= Description of the task =
Arrange all of the rows below as a numbered list, omitting any blank lines.

━━━ Given data ━━━

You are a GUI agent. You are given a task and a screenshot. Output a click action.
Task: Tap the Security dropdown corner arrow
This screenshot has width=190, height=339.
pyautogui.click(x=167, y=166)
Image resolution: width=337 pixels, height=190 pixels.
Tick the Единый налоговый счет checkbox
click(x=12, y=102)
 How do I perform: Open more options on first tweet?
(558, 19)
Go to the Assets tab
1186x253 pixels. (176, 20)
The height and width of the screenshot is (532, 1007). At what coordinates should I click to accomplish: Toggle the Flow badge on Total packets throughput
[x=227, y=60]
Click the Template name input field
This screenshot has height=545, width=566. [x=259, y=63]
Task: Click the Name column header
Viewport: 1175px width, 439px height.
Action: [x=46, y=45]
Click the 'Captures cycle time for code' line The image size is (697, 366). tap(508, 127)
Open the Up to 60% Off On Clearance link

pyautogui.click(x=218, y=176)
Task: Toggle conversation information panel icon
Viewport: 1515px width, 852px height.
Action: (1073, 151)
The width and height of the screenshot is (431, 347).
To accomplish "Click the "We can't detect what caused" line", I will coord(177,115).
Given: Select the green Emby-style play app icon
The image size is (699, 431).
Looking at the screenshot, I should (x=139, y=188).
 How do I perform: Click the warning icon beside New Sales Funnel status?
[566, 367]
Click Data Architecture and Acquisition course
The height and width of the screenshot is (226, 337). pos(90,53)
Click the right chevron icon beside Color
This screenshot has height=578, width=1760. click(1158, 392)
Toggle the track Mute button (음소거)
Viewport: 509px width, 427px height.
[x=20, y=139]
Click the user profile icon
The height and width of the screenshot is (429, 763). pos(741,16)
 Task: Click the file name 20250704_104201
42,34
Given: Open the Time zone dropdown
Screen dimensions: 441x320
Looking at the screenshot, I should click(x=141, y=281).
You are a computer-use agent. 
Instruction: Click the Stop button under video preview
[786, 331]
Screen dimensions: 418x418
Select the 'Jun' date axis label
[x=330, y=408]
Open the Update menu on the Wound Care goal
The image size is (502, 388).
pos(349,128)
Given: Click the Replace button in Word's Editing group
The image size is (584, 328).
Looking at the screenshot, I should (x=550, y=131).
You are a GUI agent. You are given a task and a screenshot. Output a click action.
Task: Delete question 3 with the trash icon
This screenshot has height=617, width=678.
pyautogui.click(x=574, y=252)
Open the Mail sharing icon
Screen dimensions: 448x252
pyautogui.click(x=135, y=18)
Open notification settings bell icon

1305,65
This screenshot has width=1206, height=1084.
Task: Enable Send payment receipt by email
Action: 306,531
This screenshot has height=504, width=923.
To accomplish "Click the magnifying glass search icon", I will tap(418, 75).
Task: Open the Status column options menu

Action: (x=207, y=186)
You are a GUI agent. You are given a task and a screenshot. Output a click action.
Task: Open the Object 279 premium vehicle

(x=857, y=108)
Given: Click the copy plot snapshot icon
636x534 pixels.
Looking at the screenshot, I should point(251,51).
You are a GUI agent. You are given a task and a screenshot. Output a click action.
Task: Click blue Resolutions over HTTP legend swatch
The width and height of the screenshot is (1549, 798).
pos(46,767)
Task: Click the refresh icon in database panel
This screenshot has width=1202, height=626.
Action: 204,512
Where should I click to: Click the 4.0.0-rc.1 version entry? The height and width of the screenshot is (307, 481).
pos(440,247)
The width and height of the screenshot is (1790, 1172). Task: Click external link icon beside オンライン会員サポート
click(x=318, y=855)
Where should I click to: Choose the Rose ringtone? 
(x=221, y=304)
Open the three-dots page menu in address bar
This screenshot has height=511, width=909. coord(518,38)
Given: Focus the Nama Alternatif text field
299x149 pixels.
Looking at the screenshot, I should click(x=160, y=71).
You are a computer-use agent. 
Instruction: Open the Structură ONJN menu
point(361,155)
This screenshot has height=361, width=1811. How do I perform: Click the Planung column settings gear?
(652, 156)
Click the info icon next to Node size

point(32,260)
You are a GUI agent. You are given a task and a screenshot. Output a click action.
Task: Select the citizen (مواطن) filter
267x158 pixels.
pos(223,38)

━━━

= Solution to the exercise =
1. You are a GUI agent. You are given a task and a screenshot. Output a click action.
2. Task: Tap the Security dropdown corner arrow
3. This screenshot has width=190, height=339.
4. pyautogui.click(x=167, y=166)
5. Image resolution: width=337 pixels, height=190 pixels.
6. Tick the Единый налоговый счет checkbox
7. click(x=12, y=102)
8.  How do I perform: Open more options on first tweet?
9. (558, 19)
10. Go to the Assets tab
11. 1186x253 pixels. (176, 20)
12. The height and width of the screenshot is (532, 1007). At what coordinates should I click to accomplish: Toggle the Flow badge on Total packets throughput
13. [x=227, y=60]
14. Click the Template name input field
15. This screenshot has height=545, width=566. [x=259, y=63]
16. Task: Click the Name column header
17. Viewport: 1175px width, 439px height.
18. Action: [x=46, y=45]
19. Click the 'Captures cycle time for code' line The image size is (697, 366). tap(508, 127)
20. Open the Up to 60% Off On Clearance link
21. pyautogui.click(x=218, y=176)
22. Task: Toggle conversation information panel icon
23. Viewport: 1515px width, 852px height.
24. Action: (1073, 151)
25. The width and height of the screenshot is (431, 347).
26. To accomplish "Click the "We can't detect what caused" line", I will coord(177,115).
27. Given: Select the green Emby-style play app icon
28. The image size is (699, 431).
29. Looking at the screenshot, I should (x=139, y=188).
30.  How do I perform: Click the warning icon beside New Sales Funnel status?
31. [566, 367]
32. Click Data Architecture and Acquisition course
33. The height and width of the screenshot is (226, 337). pos(90,53)
34. Click the right chevron icon beside Color
35. This screenshot has height=578, width=1760. click(1158, 392)
36. Toggle the track Mute button (음소거)
37. Viewport: 509px width, 427px height.
38. [x=20, y=139]
39. Click the user profile icon
40. The height and width of the screenshot is (429, 763). pos(741,16)
41.  Task: Click the file name 20250704_104201
42. 42,34
43. Given: Open the Time zone dropdown
44. Screen dimensions: 441x320
45. Looking at the screenshot, I should click(x=141, y=281).
46. You are a computer-use agent. 
47. Instruction: Click the Stop button under video preview
48. [786, 331]
49. Screen dimensions: 418x418
50. Select the 'Jun' date axis label
51. [x=330, y=408]
52. Open the Update menu on the Wound Care goal
53. The image size is (502, 388).
54. pos(349,128)
55. Given: Click the Replace button in Word's Editing group
56. The image size is (584, 328).
57. Looking at the screenshot, I should (x=550, y=131).
58. You are a GUI agent. You are given a task and a screenshot. Output a click action.
59. Task: Delete question 3 with the trash icon
60. This screenshot has height=617, width=678.
61. pyautogui.click(x=574, y=252)
62. Open the Mail sharing icon
63. Screen dimensions: 448x252
64. pyautogui.click(x=135, y=18)
65. Open notification settings bell icon
66. 1305,65
67. This screenshot has width=1206, height=1084.
68. Task: Enable Send payment receipt by email
69. Action: 306,531
70. This screenshot has height=504, width=923.
71. To accomplish "Click the magnifying glass search icon", I will tap(418, 75).
72. Task: Open the Status column options menu
73. Action: (x=207, y=186)
74. You are a GUI agent. You are given a task and a screenshot. Output a click action.
75. Task: Open the Object 279 premium vehicle
76. (x=857, y=108)
77. Given: Click the copy plot snapshot icon
78. 636x534 pixels.
79. Looking at the screenshot, I should point(251,51).
80. You are a GUI agent. You are given a task and a screenshot. Output a click action.
81. Task: Click blue Resolutions over HTTP legend swatch
82. The width and height of the screenshot is (1549, 798).
83. pos(46,767)
84. Task: Click the refresh icon in database panel
85. This screenshot has width=1202, height=626.
86. Action: 204,512
87. Where should I click to: Click the 4.0.0-rc.1 version entry? The height and width of the screenshot is (307, 481).
88. pos(440,247)
89. The width and height of the screenshot is (1790, 1172). Task: Click external link icon beside オンライン会員サポート
90. click(x=318, y=855)
91. Where should I click to: Choose the Rose ringtone? 
92. (x=221, y=304)
93. Open the three-dots page menu in address bar
94. This screenshot has height=511, width=909. coord(518,38)
95. Given: Focus the Nama Alternatif text field
96. 299x149 pixels.
97. Looking at the screenshot, I should click(x=160, y=71).
98. You are a computer-use agent. 
99. Instruction: Open the Structură ONJN menu
100. point(361,155)
101. This screenshot has height=361, width=1811. How do I perform: Click the Planung column settings gear?
102. (652, 156)
103. Click the info icon next to Node size
104. point(32,260)
105. You are a GUI agent. You are given a task and a screenshot. Output a click action.
106. Task: Select the citizen (مواطن) filter
107. 267x158 pixels.
108. pos(223,38)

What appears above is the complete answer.